** Data for review follows **

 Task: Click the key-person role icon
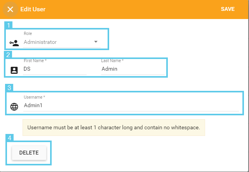[x=14, y=43]
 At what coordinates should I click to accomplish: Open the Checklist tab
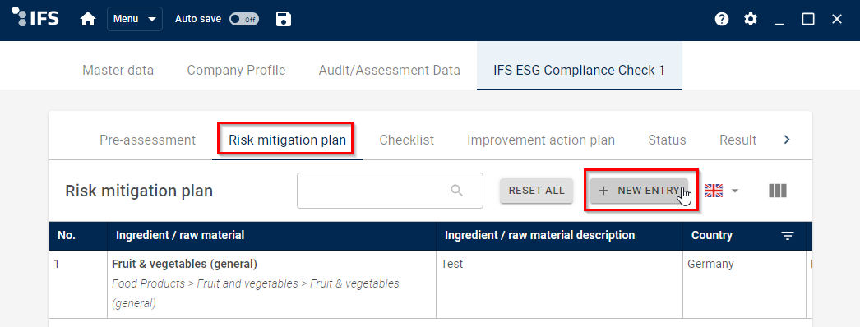407,140
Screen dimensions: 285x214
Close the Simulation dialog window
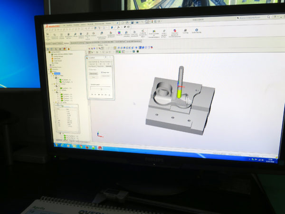tap(112, 57)
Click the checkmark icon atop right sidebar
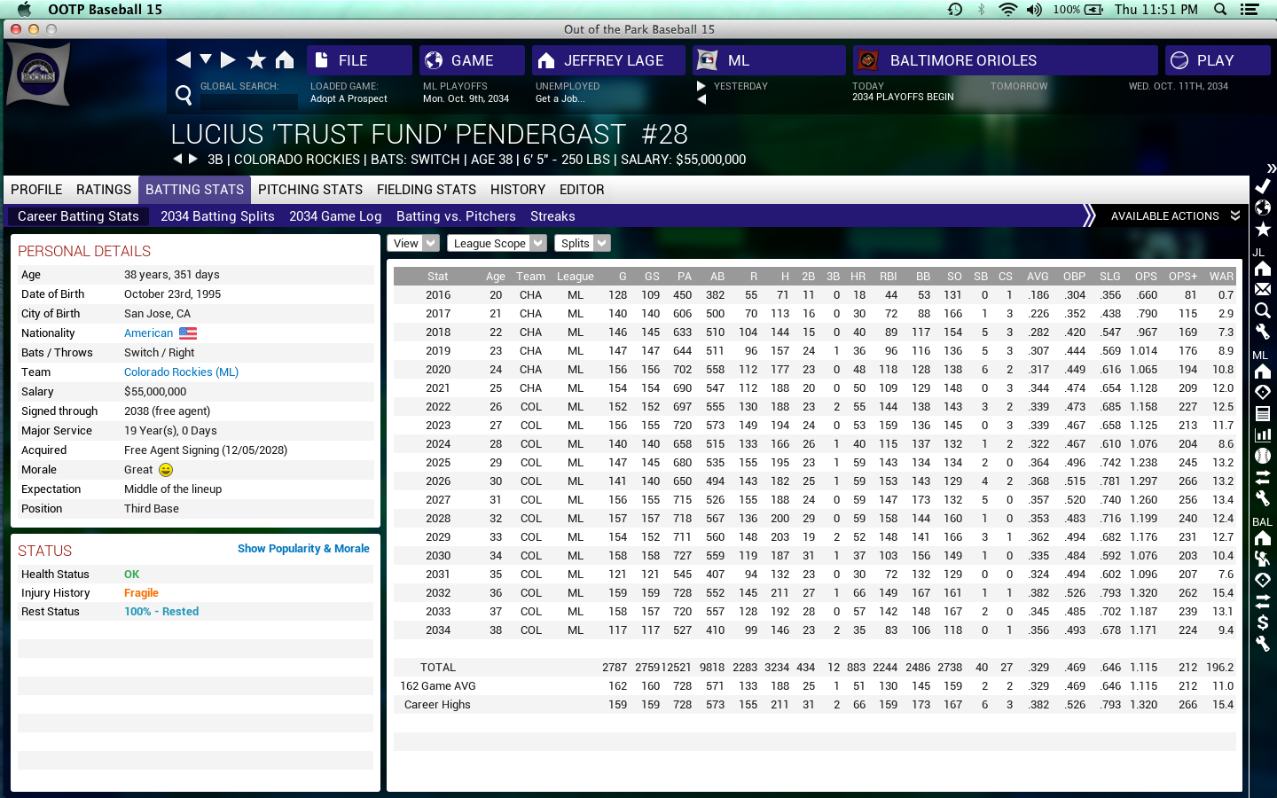Screen dimensions: 1277x798 point(1262,186)
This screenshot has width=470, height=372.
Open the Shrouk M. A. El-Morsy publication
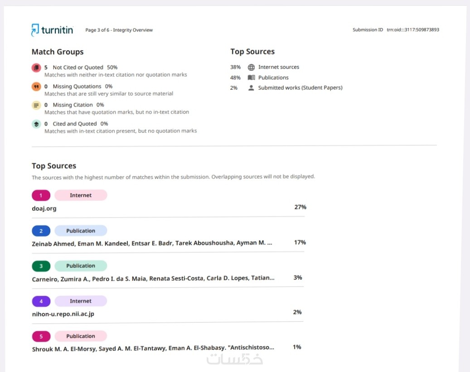pos(153,348)
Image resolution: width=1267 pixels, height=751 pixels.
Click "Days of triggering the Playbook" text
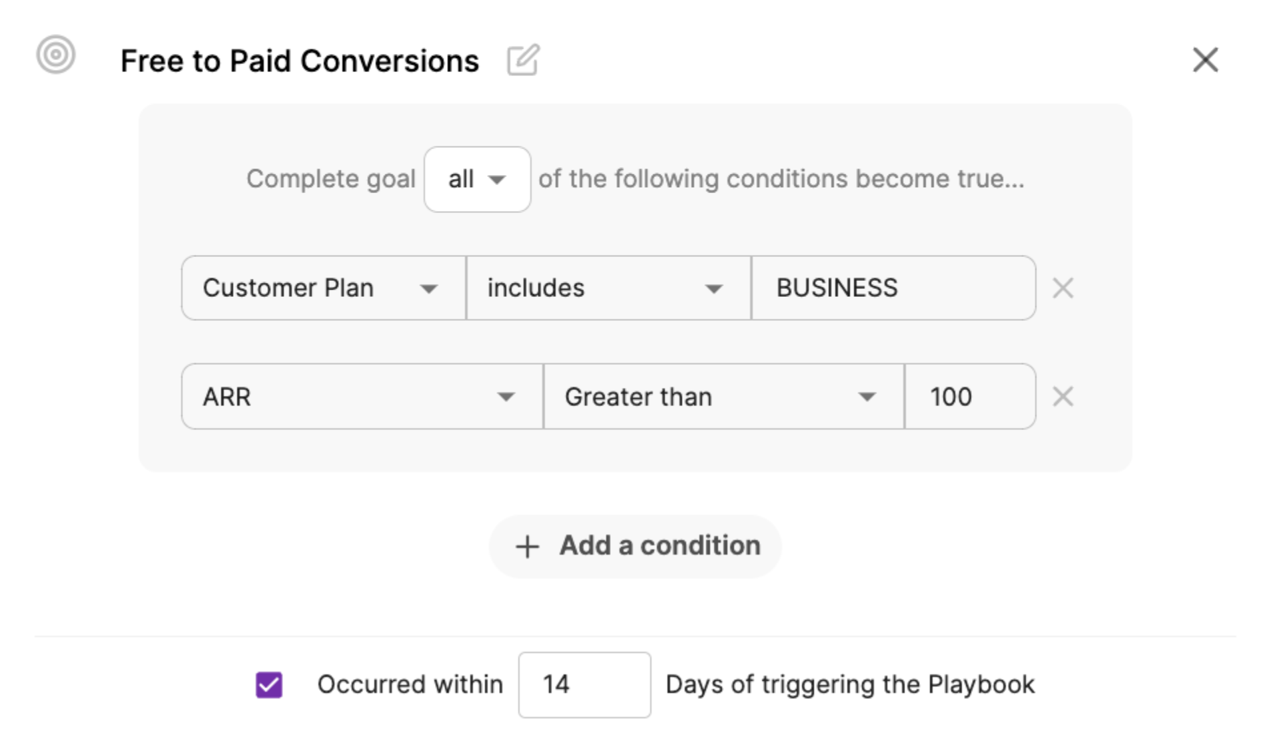pyautogui.click(x=850, y=684)
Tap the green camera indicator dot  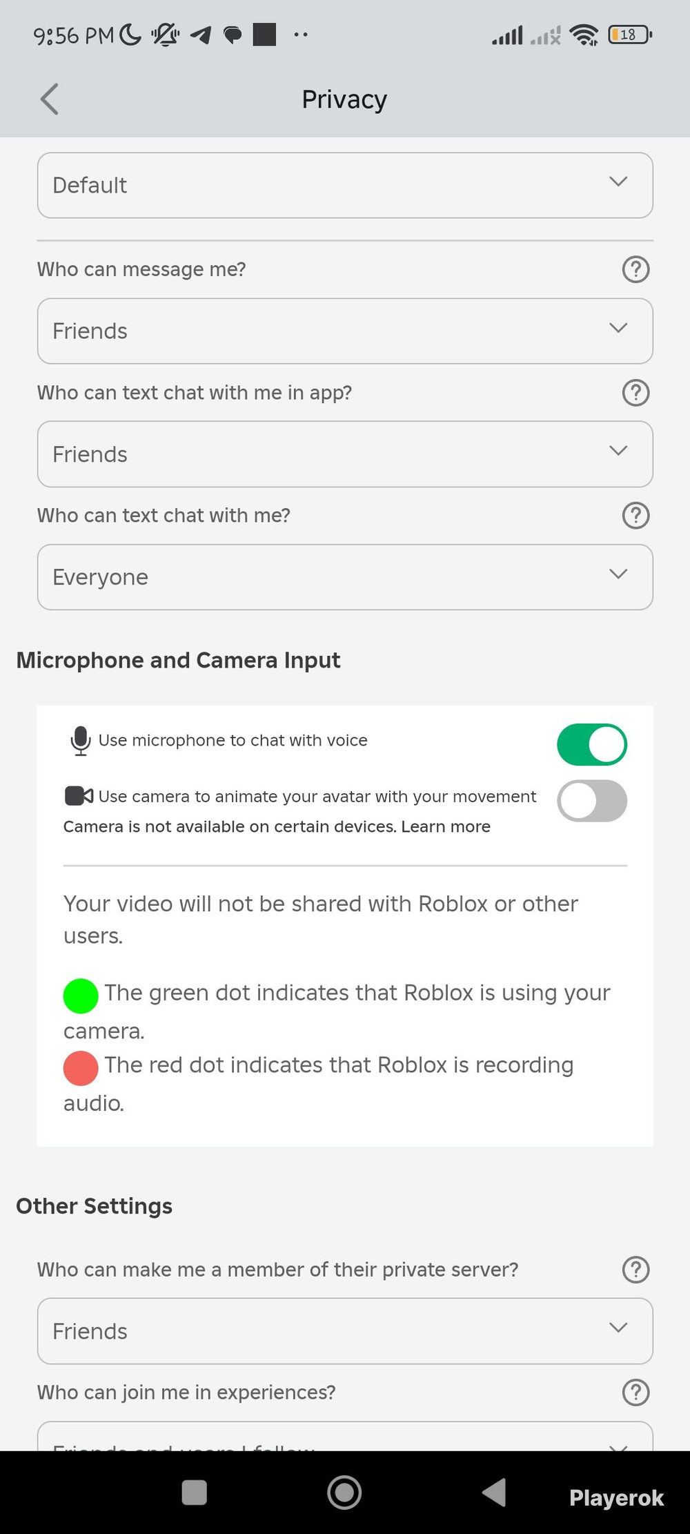[x=81, y=996]
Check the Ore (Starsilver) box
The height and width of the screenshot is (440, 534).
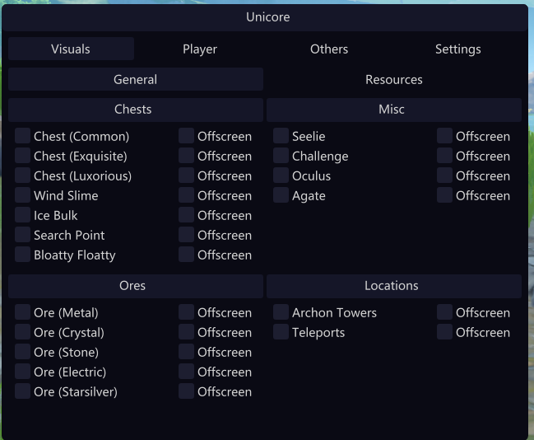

** End of Data for review **

▶ Exercise aim
Output nothing except the lines from the one containing "Check the Ore (Starsilver) box" through the final line of the entries, repeated exactly and free of pictures.

▶ Task output
Check the Ore (Starsilver) box
The height and width of the screenshot is (440, 534).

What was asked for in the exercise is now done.